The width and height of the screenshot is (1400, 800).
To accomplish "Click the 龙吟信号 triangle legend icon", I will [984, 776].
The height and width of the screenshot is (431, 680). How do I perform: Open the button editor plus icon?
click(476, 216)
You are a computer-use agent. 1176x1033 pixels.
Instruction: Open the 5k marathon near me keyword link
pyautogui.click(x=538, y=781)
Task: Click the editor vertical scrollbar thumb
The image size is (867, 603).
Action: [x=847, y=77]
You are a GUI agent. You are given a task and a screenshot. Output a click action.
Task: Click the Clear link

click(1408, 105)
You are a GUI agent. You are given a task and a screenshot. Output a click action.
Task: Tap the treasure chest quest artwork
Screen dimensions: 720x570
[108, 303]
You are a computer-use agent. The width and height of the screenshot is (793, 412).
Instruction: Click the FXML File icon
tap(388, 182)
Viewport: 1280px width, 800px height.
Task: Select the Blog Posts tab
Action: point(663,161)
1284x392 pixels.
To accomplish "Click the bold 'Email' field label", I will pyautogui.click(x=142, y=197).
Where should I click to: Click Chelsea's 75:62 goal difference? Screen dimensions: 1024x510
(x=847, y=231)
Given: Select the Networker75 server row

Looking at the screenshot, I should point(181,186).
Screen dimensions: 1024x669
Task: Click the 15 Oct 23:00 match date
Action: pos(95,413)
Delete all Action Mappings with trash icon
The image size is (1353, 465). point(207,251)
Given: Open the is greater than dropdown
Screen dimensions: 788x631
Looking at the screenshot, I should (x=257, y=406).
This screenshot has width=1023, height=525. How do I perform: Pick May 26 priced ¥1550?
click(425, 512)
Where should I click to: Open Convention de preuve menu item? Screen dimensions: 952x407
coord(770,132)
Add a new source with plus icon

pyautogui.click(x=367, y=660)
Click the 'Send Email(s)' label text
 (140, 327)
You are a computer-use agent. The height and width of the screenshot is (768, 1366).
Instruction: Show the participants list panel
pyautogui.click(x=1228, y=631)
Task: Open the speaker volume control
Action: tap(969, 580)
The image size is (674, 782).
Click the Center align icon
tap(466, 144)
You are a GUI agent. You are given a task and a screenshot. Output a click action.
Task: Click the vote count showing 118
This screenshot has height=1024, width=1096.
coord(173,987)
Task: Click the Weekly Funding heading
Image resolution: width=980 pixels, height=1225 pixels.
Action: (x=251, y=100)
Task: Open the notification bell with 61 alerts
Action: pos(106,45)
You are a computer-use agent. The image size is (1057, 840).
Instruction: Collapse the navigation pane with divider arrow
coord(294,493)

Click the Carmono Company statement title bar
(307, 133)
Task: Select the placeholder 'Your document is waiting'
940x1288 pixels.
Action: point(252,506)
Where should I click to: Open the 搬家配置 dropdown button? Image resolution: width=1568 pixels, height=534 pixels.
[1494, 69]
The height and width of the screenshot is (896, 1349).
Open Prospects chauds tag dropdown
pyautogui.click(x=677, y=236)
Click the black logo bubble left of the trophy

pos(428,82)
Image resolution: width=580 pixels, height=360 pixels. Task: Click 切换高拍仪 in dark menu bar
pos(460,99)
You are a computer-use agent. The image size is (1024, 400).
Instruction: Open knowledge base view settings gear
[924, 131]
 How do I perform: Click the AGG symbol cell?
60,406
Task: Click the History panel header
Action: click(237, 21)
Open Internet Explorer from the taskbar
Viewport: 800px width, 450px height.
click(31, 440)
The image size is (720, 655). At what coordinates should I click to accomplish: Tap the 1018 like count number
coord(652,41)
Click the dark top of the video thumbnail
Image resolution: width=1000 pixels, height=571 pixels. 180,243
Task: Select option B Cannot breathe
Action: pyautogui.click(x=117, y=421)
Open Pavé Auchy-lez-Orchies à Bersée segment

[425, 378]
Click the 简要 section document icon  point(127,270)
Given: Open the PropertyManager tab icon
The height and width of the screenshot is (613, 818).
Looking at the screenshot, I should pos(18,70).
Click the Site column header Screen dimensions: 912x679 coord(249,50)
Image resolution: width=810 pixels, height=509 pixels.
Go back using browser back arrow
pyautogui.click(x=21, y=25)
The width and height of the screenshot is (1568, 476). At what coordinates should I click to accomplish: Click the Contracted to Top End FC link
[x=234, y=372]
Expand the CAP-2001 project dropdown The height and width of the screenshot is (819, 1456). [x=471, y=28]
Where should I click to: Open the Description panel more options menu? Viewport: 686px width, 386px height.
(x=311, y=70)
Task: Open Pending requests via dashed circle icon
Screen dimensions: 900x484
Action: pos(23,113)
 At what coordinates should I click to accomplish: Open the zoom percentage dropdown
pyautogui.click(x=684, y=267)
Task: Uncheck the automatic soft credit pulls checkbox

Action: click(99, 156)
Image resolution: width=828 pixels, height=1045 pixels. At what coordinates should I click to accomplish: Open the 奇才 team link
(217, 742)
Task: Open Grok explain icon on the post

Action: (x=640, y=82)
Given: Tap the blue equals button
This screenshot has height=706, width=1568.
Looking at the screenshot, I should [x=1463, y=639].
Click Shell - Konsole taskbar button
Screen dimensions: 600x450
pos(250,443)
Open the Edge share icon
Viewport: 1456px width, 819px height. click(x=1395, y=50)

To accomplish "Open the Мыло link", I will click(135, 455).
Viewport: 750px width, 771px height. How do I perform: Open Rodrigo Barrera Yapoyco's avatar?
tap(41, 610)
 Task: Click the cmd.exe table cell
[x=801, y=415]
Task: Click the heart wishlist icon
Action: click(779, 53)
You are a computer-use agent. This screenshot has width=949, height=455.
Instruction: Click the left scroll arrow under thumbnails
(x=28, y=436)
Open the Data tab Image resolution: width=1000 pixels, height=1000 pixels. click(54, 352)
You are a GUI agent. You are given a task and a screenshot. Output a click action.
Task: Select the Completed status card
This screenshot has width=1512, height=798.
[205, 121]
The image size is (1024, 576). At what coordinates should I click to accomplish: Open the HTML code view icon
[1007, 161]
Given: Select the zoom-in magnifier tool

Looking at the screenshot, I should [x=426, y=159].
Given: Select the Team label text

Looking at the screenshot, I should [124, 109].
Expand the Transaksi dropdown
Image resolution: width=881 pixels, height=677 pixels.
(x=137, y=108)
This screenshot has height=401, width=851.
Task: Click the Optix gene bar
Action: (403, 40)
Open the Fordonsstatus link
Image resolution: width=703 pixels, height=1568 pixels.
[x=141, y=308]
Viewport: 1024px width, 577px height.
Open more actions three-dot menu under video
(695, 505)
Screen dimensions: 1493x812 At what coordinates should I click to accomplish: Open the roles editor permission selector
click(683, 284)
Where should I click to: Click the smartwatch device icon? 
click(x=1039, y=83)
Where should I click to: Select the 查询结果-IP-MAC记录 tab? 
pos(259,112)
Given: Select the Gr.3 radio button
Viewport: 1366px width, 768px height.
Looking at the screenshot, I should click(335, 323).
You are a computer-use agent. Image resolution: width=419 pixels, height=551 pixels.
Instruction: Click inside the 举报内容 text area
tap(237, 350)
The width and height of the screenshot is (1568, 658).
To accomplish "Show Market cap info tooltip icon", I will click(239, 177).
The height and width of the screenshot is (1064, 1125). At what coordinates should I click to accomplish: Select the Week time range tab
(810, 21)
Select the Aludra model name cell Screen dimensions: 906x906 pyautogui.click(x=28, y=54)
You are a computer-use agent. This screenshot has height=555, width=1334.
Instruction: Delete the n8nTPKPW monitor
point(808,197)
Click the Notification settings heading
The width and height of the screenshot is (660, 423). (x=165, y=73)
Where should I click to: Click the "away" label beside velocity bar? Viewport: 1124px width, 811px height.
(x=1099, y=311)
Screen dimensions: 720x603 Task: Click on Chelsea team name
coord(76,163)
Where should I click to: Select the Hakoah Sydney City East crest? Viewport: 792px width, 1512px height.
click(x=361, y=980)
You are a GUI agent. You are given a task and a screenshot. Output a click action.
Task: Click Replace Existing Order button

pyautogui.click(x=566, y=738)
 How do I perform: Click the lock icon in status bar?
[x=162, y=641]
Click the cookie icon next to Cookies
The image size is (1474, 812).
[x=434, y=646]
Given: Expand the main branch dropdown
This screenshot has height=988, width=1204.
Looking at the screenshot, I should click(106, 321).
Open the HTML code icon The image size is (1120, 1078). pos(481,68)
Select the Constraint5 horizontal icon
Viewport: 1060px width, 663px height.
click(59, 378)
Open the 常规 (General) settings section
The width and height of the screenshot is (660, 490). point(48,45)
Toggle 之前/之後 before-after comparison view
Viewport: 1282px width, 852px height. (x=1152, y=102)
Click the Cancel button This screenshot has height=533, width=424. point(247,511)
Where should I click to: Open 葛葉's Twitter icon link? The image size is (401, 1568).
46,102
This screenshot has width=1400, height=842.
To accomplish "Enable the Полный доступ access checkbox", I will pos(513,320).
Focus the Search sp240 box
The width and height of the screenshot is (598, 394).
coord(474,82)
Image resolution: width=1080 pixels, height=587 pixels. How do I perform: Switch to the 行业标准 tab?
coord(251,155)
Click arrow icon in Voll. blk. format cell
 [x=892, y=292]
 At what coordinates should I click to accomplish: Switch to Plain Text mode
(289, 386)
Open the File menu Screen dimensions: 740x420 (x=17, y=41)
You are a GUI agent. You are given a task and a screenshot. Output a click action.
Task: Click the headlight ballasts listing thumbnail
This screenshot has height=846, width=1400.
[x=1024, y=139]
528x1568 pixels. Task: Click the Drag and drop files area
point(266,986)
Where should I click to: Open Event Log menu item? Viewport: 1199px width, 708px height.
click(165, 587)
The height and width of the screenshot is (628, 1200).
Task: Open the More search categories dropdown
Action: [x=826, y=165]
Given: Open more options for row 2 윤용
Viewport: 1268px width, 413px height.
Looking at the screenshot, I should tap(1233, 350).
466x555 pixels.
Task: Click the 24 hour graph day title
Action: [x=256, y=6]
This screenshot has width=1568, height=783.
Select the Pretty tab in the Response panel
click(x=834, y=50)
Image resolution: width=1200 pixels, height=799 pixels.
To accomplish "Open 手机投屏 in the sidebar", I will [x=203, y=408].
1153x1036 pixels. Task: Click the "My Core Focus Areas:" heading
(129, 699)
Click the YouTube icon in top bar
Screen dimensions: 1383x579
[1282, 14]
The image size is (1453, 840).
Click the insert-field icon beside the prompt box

━━━━━━━━

▸ WORK INSTRUCTION: Give back exactly the lines above, from the line containing "Go back using browser back arrow" through the line containing "Task: Open Pending", with both end lines and nothing more.

▸ RESPONSE AREA:
Go back using browser back arrow
pyautogui.click(x=21, y=25)
The width and height of the screenshot is (1568, 476). At what coordinates should I click to accomplish: Click the Contracted to Top End FC link
[x=234, y=372]
Expand the CAP-2001 project dropdown The height and width of the screenshot is (819, 1456). [x=471, y=28]
Where should I click to: Open the Description panel more options menu? Viewport: 686px width, 386px height.
(x=311, y=70)
Task: Open Pending requests via dashed circle icon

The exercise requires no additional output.